With rare exceptions, each lymphocyte is destined to express only one antigen-receptor specificity for life, but the mechanisms by which this is enforced have not been fully resolved. During B-cell development, immunoglobulin gene segments ? variable (V), diversity (D) and joining (J) ? recombine to form functional immunoglobulin genes, generating a diverse B-cell repertoire. Regulated expression of the recombination activating genes ( RAG1 and RAG2 ) during B-cell development helps to ensure that each B cell expresses a single heavy (IgH) chain and a single light-chain (Igκ or Igλ) allele, a phenomenon known as allelic exclusion. Now, reporting in Nature Immunology, Skok et al. provide the first evidence that epigenetic mechanisms could reinforce monoallelic expression of immunoglobulin genes at later stages.

Previous studies have shown that many inactive genes localize to centromeric heterochromatin in the nucleus of actively dividing lymphocytes, in association with Ikaros (a DNA binding protein that is essential for B and T cell development). This led to the proposal that the recruitment of loci to heterochromatic domains might lead to heritable silencing of genes. In the current study, the three-dimensional nuclear location of immunoglobulin alleles in mature B cells was revealed by combining immunofluorescence and fluorescence in situ hybridization (FISH) techniques.
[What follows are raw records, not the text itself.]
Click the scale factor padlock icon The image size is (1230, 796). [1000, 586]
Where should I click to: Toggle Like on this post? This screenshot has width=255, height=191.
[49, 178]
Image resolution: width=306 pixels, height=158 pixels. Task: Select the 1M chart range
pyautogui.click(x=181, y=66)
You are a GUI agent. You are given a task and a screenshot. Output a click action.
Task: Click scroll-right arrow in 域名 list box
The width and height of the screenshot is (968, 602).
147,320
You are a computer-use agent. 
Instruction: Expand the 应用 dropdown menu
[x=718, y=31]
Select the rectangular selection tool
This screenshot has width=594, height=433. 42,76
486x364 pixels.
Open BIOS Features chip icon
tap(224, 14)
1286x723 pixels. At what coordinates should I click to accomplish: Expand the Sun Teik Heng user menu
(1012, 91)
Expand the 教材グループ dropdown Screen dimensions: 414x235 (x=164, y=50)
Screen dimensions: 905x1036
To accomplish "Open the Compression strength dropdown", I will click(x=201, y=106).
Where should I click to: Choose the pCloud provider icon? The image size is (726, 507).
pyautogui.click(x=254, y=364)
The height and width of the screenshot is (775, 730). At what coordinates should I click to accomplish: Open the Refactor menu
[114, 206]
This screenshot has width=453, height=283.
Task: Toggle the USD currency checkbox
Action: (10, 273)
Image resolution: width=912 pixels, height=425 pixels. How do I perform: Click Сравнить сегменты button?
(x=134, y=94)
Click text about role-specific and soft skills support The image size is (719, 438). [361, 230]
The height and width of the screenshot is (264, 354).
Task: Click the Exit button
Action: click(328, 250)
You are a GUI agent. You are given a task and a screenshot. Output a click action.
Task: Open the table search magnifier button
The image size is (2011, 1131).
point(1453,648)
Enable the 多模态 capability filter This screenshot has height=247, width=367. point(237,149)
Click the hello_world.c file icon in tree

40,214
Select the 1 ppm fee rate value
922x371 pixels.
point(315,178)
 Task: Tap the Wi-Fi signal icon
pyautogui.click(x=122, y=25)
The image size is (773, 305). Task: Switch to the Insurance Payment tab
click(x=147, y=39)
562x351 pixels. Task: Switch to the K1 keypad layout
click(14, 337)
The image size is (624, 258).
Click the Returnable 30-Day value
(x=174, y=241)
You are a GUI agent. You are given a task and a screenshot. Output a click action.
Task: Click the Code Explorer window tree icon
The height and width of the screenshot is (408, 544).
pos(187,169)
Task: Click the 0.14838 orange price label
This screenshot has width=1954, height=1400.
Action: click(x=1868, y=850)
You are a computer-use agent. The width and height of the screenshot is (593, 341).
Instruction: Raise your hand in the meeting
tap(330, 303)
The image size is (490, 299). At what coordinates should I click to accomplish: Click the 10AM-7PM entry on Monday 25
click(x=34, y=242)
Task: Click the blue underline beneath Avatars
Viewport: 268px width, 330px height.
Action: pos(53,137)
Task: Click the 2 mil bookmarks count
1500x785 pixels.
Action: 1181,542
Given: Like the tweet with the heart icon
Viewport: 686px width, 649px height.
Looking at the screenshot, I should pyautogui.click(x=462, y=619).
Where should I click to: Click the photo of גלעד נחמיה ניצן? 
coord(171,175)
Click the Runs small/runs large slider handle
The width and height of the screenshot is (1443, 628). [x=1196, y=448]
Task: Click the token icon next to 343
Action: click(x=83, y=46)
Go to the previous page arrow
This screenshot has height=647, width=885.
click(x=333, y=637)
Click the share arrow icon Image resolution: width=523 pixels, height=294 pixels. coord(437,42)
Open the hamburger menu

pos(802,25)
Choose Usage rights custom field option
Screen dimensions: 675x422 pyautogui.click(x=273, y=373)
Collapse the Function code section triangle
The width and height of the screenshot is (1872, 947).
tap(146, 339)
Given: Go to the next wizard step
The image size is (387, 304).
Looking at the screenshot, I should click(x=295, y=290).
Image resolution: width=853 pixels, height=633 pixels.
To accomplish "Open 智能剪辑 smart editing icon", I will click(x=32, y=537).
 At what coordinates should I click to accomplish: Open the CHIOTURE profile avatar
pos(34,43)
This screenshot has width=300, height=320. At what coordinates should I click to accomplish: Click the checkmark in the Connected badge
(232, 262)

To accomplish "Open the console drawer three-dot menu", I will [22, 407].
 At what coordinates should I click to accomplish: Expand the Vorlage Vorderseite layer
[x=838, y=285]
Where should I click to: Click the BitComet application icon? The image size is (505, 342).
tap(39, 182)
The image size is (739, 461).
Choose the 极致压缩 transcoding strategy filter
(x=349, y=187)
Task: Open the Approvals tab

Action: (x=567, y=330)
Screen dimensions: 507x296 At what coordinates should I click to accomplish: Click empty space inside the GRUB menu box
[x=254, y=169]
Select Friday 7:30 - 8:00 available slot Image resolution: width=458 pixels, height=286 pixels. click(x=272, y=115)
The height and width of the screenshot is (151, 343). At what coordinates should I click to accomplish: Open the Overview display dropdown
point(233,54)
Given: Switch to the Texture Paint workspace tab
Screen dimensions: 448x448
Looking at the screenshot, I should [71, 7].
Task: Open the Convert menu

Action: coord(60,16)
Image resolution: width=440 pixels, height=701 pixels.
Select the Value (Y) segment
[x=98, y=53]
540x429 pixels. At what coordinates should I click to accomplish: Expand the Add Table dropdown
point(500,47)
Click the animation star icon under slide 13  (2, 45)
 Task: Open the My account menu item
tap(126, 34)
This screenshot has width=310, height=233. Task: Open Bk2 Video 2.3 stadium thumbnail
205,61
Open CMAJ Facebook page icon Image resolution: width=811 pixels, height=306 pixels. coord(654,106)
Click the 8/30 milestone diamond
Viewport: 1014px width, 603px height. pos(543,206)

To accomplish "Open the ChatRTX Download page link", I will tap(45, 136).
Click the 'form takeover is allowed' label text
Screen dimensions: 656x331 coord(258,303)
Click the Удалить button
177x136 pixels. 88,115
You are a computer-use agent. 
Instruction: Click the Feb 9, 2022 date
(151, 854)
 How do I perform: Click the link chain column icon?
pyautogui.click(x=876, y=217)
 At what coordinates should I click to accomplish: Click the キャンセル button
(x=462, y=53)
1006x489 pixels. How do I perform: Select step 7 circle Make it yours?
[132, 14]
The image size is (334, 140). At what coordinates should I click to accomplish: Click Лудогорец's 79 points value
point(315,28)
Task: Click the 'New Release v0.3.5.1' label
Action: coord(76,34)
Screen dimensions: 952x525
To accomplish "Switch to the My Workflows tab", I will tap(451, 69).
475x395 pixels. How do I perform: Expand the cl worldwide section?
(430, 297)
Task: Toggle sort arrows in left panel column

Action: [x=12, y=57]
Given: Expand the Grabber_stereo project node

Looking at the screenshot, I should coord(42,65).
Resting primary B cells were stimulated to proliferate, causing the recruitment of Ikaros to heterochromatic regions. In almost all the cells observed, only one IgH allele was associated with Ikaros-containing centromeric domains. Similarly, three of the four possible light chain alleles were centromeric. By contrast, neither IgH allele was found in association with centromeric domains in progenitor B-cell clones, indicating that non-equivalent nuclear localization of immunoglobulin alleles is acquired during B-cell development. Using specific messenger RNA probes, the authors confirmed that mature B cells express only one allele, which is consistently the non-centromeric allele.

In terms of transcription, centromeres are relatively inactive regions of the nucleus. The authors propose that during B-cell proliferation, the centromeric recruitment of immunoglobulin alleles excluded during development helps to keep them quiet ? crucially maintaining the monospecificity of a B-cell clone.